Glad to have ya with me this morning. I’ve got a lot to talk about and brought my shower-thoughts game with me today. The Feature Story is about how the mundane parts of storytelling build credibility. And then we’ll roll through the following sections like a chainsaw through hot butter.

  • The Knowledge Base  

  • Self Help (“she knows everybody”) 

  • Facts & Stats (AI Taco Bell update)  

  • Get Hacking (yes man)

Now, let’s read that Feature Story like our life depends on it — ok, that’s a bit much - we’re not these guys...

How to Use the Mundane to Create Concrete Language

I’ll list off five mundane examples of how epic films have used this technique at the end of this Feature. 

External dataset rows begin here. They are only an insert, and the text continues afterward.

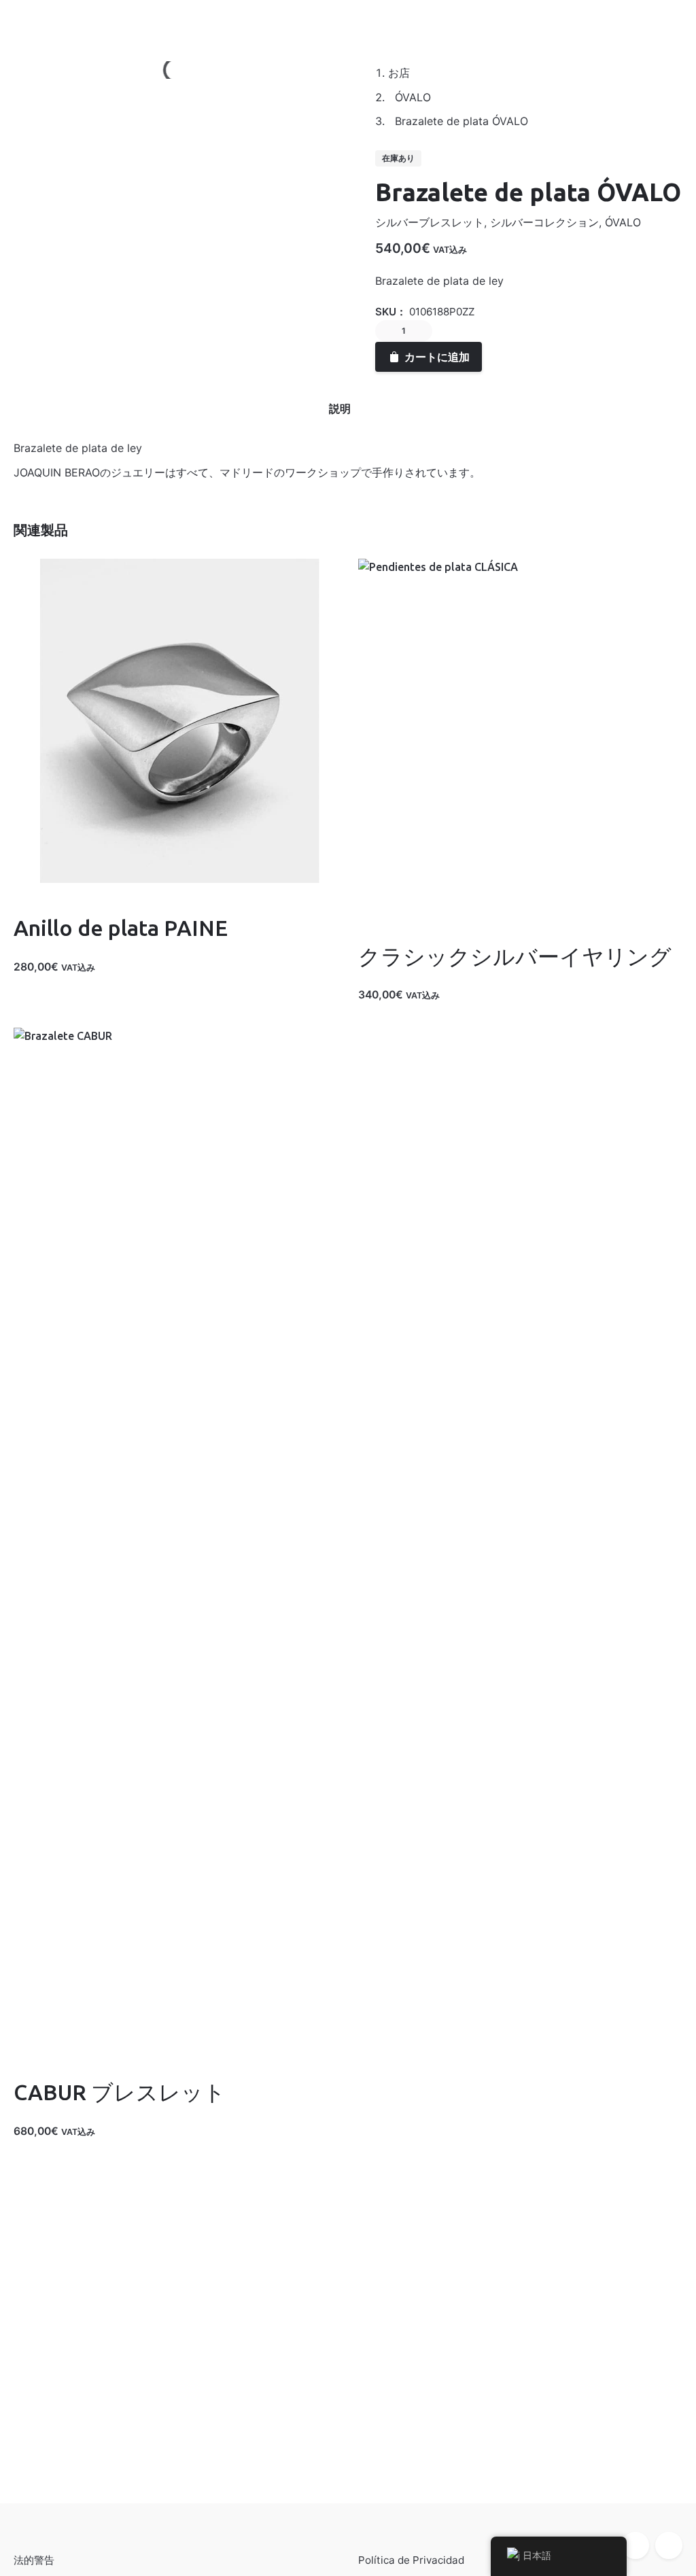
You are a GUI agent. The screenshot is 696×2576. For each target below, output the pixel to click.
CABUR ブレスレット (120, 2092)
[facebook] (635, 2545)
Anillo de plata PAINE (121, 928)
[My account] (598, 21)
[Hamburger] (31, 21)
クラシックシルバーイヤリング (515, 956)
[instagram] (668, 2545)
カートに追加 (46, 981)
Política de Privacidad (411, 2560)
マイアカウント (106, 21)
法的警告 (34, 2560)
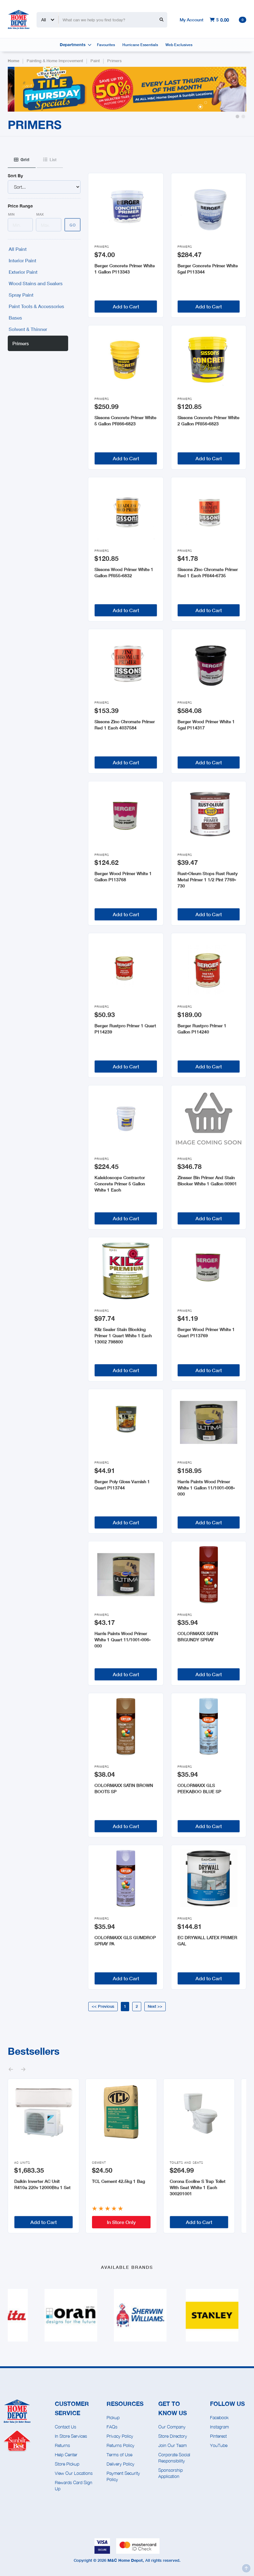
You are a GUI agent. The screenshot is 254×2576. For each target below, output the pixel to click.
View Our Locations (74, 2473)
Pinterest (218, 2436)
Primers (114, 60)
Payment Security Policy (123, 2476)
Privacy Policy (120, 2436)
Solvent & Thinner (28, 329)
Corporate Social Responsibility (174, 2457)
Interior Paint (22, 260)
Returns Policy (120, 2445)
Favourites (106, 44)
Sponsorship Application (170, 2473)
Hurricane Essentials (140, 44)
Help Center (66, 2454)
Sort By (15, 175)
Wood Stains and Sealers (36, 283)
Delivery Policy (120, 2464)
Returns (62, 2445)
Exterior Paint (23, 272)
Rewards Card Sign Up (73, 2485)
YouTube (218, 2445)
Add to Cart (126, 306)
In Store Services (71, 2436)
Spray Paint (21, 295)
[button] (237, 116)
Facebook (219, 2417)
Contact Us (65, 2426)
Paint (95, 60)
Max (40, 214)
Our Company (172, 2426)
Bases (15, 317)
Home (13, 60)
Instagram (219, 2426)
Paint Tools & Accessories (36, 306)
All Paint (18, 249)
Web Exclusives (178, 44)
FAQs (112, 2426)
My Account (192, 19)
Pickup (113, 2417)
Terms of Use (119, 2454)
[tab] (22, 160)
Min (11, 214)
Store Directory (172, 2436)
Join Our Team (172, 2445)
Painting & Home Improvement (55, 60)
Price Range (20, 205)
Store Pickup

Just know that the first time I ever heard of using mundane details to make your writing more concrete was….

Jesus using a stick to scribble around in the dirt (paraphrasing). That mundane detail is part of the concrete language describing the scene where a buncha men wanted to stone a woman to death. 

Jesus told ’em to go ahead, but let the sinless man throw the first stone. No takers, as you already know.

C.S. Lewis brought this mundane detail to my attention.

He said something to the effect of…

“Why include that unnecessary detail about scribbling in the dirt with a stick? It adds nothing to the background of the story. Adds nothing to the moral of the story. So why did it get written down?”

Lewis said, that to him, that makes the Bible (and that stoning story) incredibly real. He saw it as a historical report, not a fable or parable, precisely because of that mundane detail that would have been edited out if the story was meant only to impress the readers.

More Insights on Concrete Language

One of my favorite tools (and related books) is The Writer’s Diet. 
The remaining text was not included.